Team mate Darryl Curtis took a big rumble early in Tuesday's Stage 4 and then fell again in Stage 5, which turned his go-fast knob down a little. He finished Stage 5 in a steady 1 hour 15 minutes and 11 seconds to come home 24th, 11min29 behind the leader, dropping from 12th to 15th in the overall standings, where he is now 29min15 behind the leaders.
Curtis commented: “Today was our last day in Peru before crossing into Chile, a short special stage that didn’t go so well for me. I had another slow crash in the fesh fesh that’s like a magnet to me. That stuff goes everywhere, in your goggles and everywhere else, and makes you very uncomfortable.
”Later on my stand spring broke, so I had to stop and try to make a plan with cable ties. Tomorrow will be a big test for us, the longest special stage of the rally so far. We’re both quite comfortable at the moment. We’re just taking it day by day and, with a bit of luck, we can hold our positions or improve them by the time we reach the finish in Santiago.”
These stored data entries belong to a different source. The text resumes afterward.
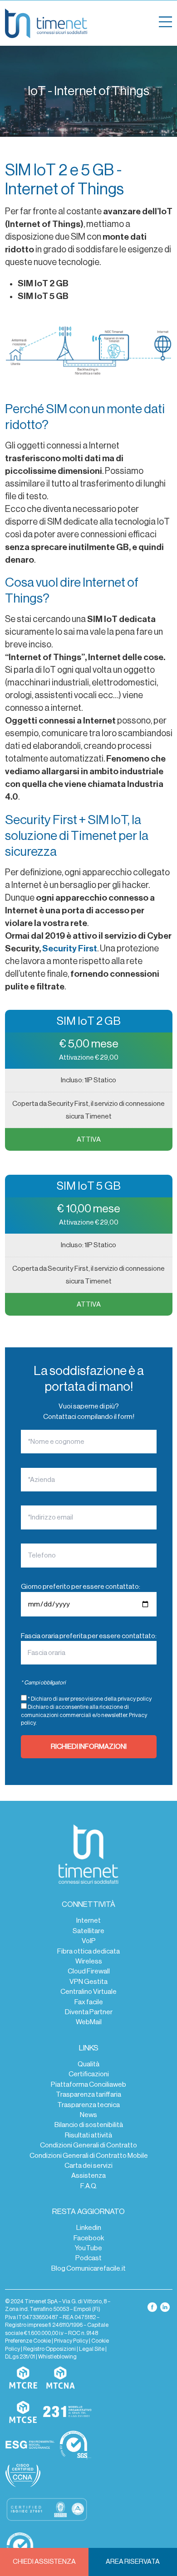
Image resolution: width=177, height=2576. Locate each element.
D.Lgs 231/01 (20, 2356)
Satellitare (88, 1930)
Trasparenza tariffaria (88, 2094)
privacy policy (135, 1699)
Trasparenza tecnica (88, 2104)
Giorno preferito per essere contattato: (80, 1586)
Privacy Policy (71, 2341)
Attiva (89, 1139)
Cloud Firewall (89, 1971)
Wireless (88, 1961)
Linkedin (88, 2227)
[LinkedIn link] (165, 2307)
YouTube (88, 2248)
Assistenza (88, 2175)
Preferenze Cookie (28, 2341)
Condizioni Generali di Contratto (88, 2145)
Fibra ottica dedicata (88, 1951)
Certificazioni (89, 2074)
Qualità (88, 2064)
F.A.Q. (88, 2186)
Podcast (88, 2258)
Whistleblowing (57, 2356)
Honda rider Brett Cummings battled home more than an hour behind Casteu and Pain, finishing the stage 22nd and dropping to 88th overall.
In the quad category, however, Sarel van Biljon (E-ATV) finished fifth, 17min29 behind quad leader Marcos Paronelli (Yamaha), moving up from seventh to fifth overall.
Thursday's long, hard sixth stage starts with a 291km liaison section followed by 455km 'on the clock', in two sections separated by a neutral zone.
The first stage of the 2013 Dakar on Chilean territory takes the riders out into the Atacama desert for the first time this year, with more than two-thirds of the timed section over sand and dunes.
It will be a very long day, with competitors who run into problems straggling in after dark.